Extract provided
YEAH over things like this .



> Tom's Hardware DE. A comparison between the current top-of-the-line AMD Phenom II X4 940 and the Intel Core i7 shows the Intel processor coming out about 22% faster. On the other hand, in comparison with the Intel Core 2 Quad Q6600, the same Phenom II CPU finishes about 10% ahead.


And this .


> X-Bit Labs .However, all the changes in the AMD quad-core processor lineup seem significant enough only when compared against the previous generation Phenom X4, and not against their competitors. It took AMD way too long to switch to 45nm manufacturing technology and launch their Phenom II X4. They missed the window of opportunity and the launch of Phenom II X4 doesn't have the desired effect on the market. The new Phenom II X4 doesn’t look too impressive against the background of contemporary Core 2 Quad and especially Core i7 CPUs. The results of our tests show that the top Phenom II X4 processors can only be worthy rivals to the Core 2 Quad CPUs from the “junior” Q8000 series. Unfortunately, Phenom II X4 cannot yet do better than that.

Element lookup records
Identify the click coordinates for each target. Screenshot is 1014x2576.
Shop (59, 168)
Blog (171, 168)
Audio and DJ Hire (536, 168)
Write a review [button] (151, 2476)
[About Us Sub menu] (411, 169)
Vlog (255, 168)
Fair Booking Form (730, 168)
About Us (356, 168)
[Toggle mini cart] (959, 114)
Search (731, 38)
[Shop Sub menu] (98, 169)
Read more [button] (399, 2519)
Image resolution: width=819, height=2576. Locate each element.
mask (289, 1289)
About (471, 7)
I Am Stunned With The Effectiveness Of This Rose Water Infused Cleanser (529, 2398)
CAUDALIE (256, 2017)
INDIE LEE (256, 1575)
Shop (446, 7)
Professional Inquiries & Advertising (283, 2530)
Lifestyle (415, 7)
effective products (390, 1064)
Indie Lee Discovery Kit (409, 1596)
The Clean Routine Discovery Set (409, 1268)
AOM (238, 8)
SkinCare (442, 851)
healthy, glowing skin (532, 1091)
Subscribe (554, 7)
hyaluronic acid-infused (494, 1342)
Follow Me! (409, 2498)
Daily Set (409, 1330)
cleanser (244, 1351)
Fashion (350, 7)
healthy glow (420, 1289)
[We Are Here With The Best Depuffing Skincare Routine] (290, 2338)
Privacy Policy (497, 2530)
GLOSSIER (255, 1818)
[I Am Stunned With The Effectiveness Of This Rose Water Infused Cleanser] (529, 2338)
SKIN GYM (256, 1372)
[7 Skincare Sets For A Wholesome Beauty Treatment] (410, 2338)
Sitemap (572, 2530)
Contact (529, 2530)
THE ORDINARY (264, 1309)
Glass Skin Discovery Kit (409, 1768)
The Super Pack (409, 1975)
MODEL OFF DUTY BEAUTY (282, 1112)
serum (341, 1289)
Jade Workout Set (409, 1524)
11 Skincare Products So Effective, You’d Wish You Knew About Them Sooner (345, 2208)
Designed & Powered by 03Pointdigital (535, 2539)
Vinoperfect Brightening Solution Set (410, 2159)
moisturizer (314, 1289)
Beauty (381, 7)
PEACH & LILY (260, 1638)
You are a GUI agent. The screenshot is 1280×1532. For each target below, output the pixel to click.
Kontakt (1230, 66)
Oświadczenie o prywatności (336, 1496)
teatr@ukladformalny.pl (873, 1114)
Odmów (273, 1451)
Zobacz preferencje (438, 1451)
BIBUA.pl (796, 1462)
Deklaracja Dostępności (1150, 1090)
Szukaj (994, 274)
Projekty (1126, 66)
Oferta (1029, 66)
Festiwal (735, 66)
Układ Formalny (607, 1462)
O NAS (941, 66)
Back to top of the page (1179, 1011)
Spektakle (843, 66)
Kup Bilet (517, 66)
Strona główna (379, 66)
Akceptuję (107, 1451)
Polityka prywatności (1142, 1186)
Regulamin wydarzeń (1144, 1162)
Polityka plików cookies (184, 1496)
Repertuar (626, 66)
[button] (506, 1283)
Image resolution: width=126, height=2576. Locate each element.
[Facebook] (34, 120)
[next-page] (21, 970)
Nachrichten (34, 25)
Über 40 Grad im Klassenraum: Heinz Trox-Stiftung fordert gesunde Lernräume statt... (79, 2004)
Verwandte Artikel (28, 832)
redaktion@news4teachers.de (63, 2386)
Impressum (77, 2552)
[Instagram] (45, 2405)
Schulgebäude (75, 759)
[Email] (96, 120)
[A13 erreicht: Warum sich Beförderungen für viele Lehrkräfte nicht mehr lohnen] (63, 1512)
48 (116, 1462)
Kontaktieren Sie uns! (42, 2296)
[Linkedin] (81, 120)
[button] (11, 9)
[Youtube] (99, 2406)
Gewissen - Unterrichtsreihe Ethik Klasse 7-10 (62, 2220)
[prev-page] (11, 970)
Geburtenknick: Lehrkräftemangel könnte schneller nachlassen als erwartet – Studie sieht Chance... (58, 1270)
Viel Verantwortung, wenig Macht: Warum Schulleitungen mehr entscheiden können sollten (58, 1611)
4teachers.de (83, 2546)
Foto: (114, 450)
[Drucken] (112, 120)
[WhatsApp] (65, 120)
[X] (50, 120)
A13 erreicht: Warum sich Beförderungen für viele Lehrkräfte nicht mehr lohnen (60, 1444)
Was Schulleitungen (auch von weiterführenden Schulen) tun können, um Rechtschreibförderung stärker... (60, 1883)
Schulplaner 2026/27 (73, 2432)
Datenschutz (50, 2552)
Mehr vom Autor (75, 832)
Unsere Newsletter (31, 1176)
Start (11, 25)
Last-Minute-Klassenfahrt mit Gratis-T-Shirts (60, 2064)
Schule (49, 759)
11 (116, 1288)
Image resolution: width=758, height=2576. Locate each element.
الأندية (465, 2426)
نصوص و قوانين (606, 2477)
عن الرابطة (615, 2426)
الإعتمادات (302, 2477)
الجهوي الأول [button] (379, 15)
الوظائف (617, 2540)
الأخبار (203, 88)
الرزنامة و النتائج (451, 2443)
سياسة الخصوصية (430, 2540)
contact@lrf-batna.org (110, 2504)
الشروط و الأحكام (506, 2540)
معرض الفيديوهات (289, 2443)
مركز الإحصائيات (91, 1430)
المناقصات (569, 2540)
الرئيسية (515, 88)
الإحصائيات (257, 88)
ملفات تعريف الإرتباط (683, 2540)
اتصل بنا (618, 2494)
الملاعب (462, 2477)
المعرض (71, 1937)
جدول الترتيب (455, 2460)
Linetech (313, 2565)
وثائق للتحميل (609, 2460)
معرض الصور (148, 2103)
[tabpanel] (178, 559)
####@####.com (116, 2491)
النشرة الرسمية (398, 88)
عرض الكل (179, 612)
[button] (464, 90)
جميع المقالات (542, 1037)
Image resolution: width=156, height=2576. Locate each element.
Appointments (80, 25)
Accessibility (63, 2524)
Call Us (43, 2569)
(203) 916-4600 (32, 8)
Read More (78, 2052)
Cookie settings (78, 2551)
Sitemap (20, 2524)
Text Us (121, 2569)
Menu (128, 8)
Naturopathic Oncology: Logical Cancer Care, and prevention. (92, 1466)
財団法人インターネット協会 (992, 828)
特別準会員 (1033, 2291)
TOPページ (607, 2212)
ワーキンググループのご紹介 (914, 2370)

Set task 1
Repeat the part of the Phenom II forum post starting at "YEAH over things" and ending at "about 10% ahead.".
Set task 2
Name every distinct AMD processor name in the Phenom II forum post that includes "X4", listing each one once.
Set task 3
Go on with the Phenom II forum post from its last sentence.

Response 1
YEAH over things like this .



> Tom's Hardware DE. A comparison between the current top-of-the-line AMD Phenom II X4 940 and the Intel Core i7 shows the Intel processor coming out about 22% faster. On the other hand, in comparison with the Intel Core 2 Quad Q6600, the same Phenom II CPU finishes about 10% ahead.

Response 2
AMD Phenom II X4 940
Phenom II X4
Phenom X4

Response 3
There are many more out there as well . I am done you are right ..


----------



## chris89 (Jan 11, 2009)

Arn't lot of the tests against the C2D they are equiped with DDR3? so not a fair test...

And against the I7 AMD will win as the phenom II is massivly cheaper.


----------



## Chicken Patty (Jan 11, 2009)

chris89 said:


> Arn't lot of the tests against the C2D they are equiped with DDR3? so not a fair test...
> 
> And against the I7 AMD will win as the phenom II is massivly cheaper.



would you mind explaining how much cheaper the Phenom II is over the i7?  Seriously, I don't mean to start anything with this, I'm just curious as to why people think this way.  Thanks in advance.


----------



## Darren (Jan 11, 2009)

Chicken Patty said:


> would you mind explaining how much cheaper the Phenom II is over the i7?  Seriously, I don't mean to start anything with this, I'm just curious as to why people think this way.  Thanks in advance.



AMD Build

Samsung 1TB Harddrive £73.56
Asus 4850 £118.06
ASUS M2N68 nForce 630a Socket AM2+ £51.20
Phenom 940 II x4 £237.03
Corsair 4GB (2x2GB) DDR2 1066MHz £91.23

Total £571.08 inc vat

Intel Build

Samsung 1TB Harddrive £73.56
Asus 4850 £118.06
Gigabyte GA-EX58-DS4 iX58 Socket 1366 (cheapest mobo I can find) £197.02
Intel 940 £474.69 (cheapest i7 I could find)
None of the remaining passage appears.